Intervista a Totò di Maurizio Costanzo

Intervista a Totò di Maurizio Costanzo

Un’intervista a Totò da parte di un giovanissimo Maurizio Costanzo nel 1959, il grande attore che da anni soffriva di gravi problemi alla vista che lo hanno è reso quasi totalmente cieco:

« Si era, qualche tempo addietro, diffusa la voce che Totò si sarebbe recato in America per interpretare un film. Ne abbiamo chiesto conferma all’attore il quale, in tutta risposta, ci ha fornito questo divertente decalogo : « Non andrò in America. Non sono stato scritturato ad Hollywood per interpretarvi un film. Ragion per cui non potrò fare un film con Marilyn Monroe. Kruscev non mi ha invitato a Mosca. Nè, tampoco, Tito in Jugoslavia. Non vado mai ai festivals del cinema. Per tutti i festivals della canzone di Napoli e di Sanremo sono stato scartato in partenza. Non mi ha richiesto un celebre regista americano per affidarmi una parte molto impegnativa. Non ricevo mille lettere al giorno, ma soltanto dieci delle quali cinque sincere. Organizzerò l’Oscar del "Mento d’oro” e mi premierò rego larmente ogni anno ».

In queste brevi ed incisive frasi c’è tutto Totò, tutta la sua bonomia e tutta la sua amarezza. I suoi film, dal '48 al '56, hanno incassato venticinque miliardi, non c’è italiano che non conosca le sue macchiette, o che, almeno una volta, non si sia dimenato dal ridere sulla poltrona di un cinema vedendolo in uno dei mille personaggi.

Nessuno, abbia mo detto: eppure no, sicuramente qualche dirigente della televisione non sa chi è Totò se è vero che mai l’attore è stato invitato a recitare o a fare qualche macchietta davanti alle telecamere. E pensare che la sua mimica facciale ci sembra la più tagliata per il mezzo televisivo.

Ma queste, come dice Totò, sono « quisquilie ». Le vere, le grandi soddisfazioni gliele ha date il suo pubblico, quel pubblico che, appena venuto a conoscenza della infermità che lo aveva colpito, ha riempito la sua casa di lettere, di auguri, di sincere espressioni di alletto. Ben sessanta persone hanno offerto i loro occhi all’attore e Totò vuol ringraziare tutti anche se, per fortuna, non c’è bisogno di operazioni. Vuol ringraziare anche quel suo compaesano sconosciuto che si è recato a Pompei per chiedere alla Madonna una grazia, una grazia di pronta guarigione per quell’attore che da tanti anni gli fa trascorrere due ore in serenità.

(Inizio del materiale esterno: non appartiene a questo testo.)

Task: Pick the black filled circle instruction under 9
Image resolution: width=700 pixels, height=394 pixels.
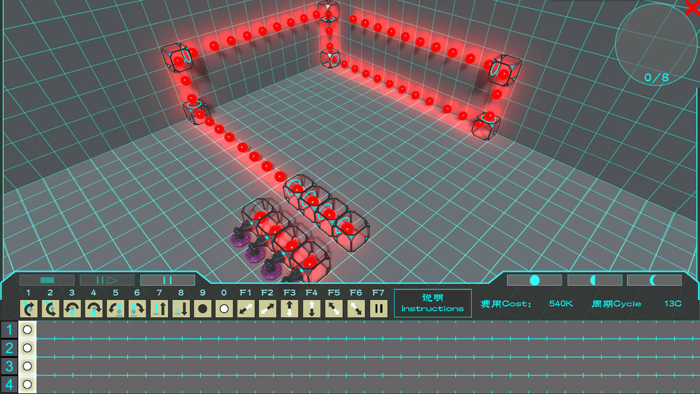Action: point(202,308)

Quando a Totò hanno letto queste lettere; quando ha saputo di quel vecchio attore del cinema. Scotti, che aveva spontaneamente offerto un suo occhio per il collega; quando ha sentito intorno a sè l’affetto di tante persone sconosciute, si è commosso ed ha giurato che tornerà davanti alla macchina da presa soltanto per questo pubblico, per il suo pubblico che vale assai di più delle critiche, degli Oscar, delle invidie. « Solamente in questa occasione — ha detto — ho capito che tanti anni di miseria, che tanti viaggi in terza classe perchè non c’era la quarta, che tante ore trascorse in palcoscenico o sotto gli accecanti riflettori, che tanti sacrifici, hanno servito a qualcosa ed è di questo qualcosa che io sono grato al mio pubblico ».

Da una finestra del palazzo di fronte una bambina di cinque o sei anni, guarda attonita e felice l’attore. « Ciao Totò! — gli grida ad un tratto — auguri! ». Totò si leva gli occhiali scuri, cerca di distinguere l’ombra della sua piccola ammiratrice e risponde al saluto. E’ contento: anche lei gli vuol bene.»